コリントの信徒への手紙二の12章には、使徒パウロが彼に与えられた一つのとげを取り除いてくださいと主に三度願ったことが記されています。パウロの願いに対する主の答えは次の言葉でした。「わたしの恵みはあなたに十分である。力は弱さの中でこそ十分に発揮されるのだ」。そしてパウロは、とげが刺さっているということに主の御旨があることを悟り、「むしろ大いに喜んで自分の弱さを誇りましょう」と語ります。

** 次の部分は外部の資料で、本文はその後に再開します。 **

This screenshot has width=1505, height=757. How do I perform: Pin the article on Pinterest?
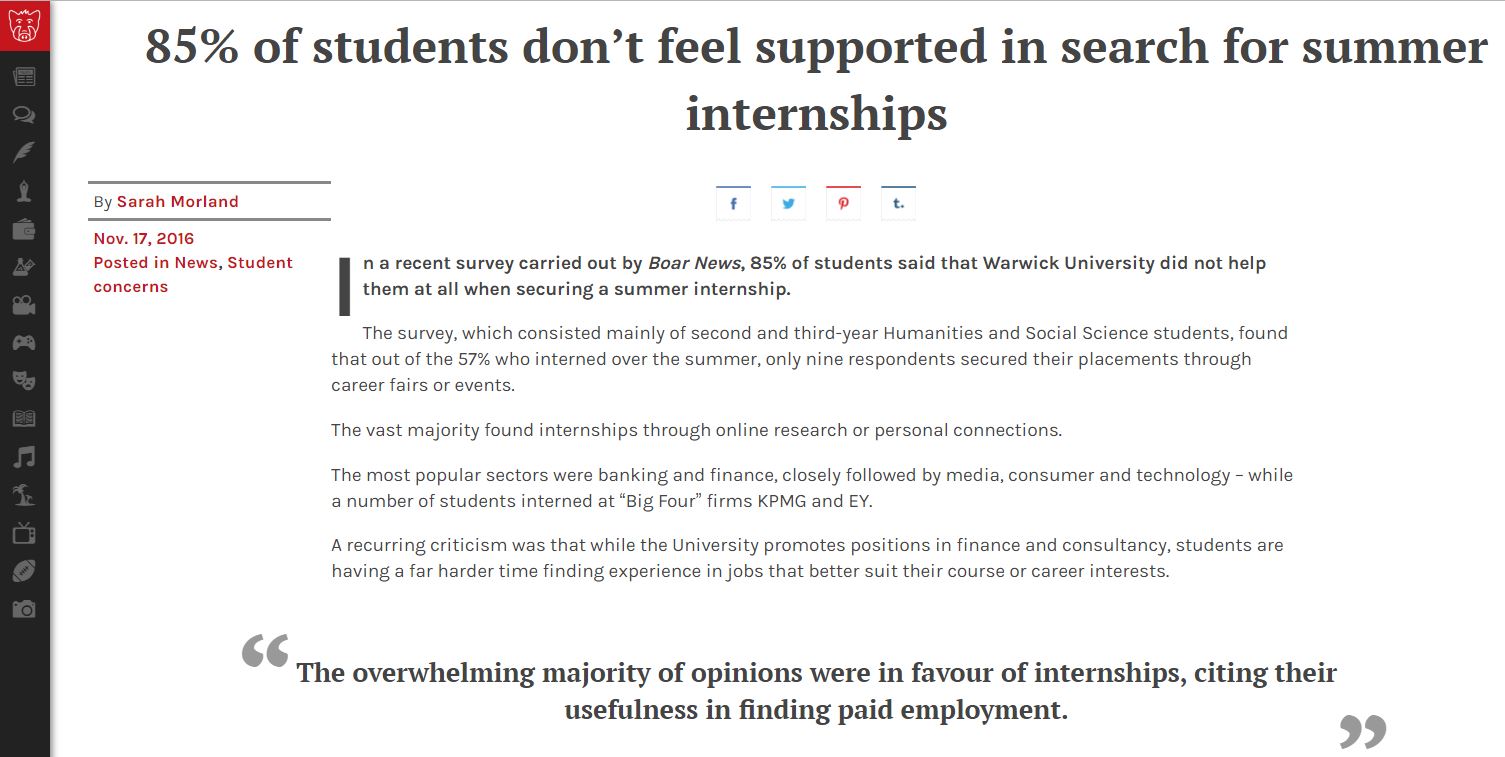[843, 203]

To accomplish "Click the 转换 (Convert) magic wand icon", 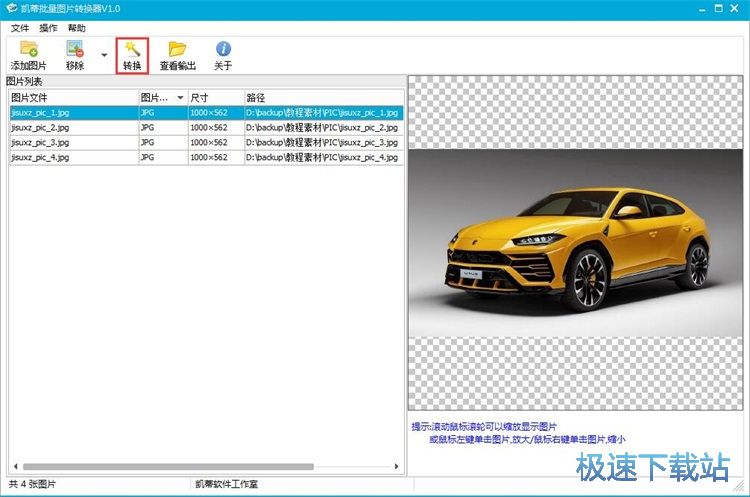I will (x=132, y=49).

この聖書個所は筋ジストロフィーによる障がいというとげを本当の意味で受け入れるための力を与えてくれたと、井原牧生先生が述懐しておられる聖書個所です。この言葉によって、先生にとって障がいが、マイナスの力から、プラスの力に変わったのです。
松山でのキ障協総会を終えて、広障伝の仲間と一緒に帰る道中、総会に出席された方々の顔を思い出しながら、とても晴れやかな気分でした。それは、主イエス・キリストを信じる信仰者には、障がいをも恵みとして受け止め、それを乗り越える力が与えられるということを、参加者の一人一人が実際に証ししておられたからです。そこに、まことの信仰によって与えられる豊かな神の愛と恵みを目の当たりにしたからです。
番組をお聞きの皆さんにも、ぜひ、この信仰の恵みを知っていただきたいと、心から願っています。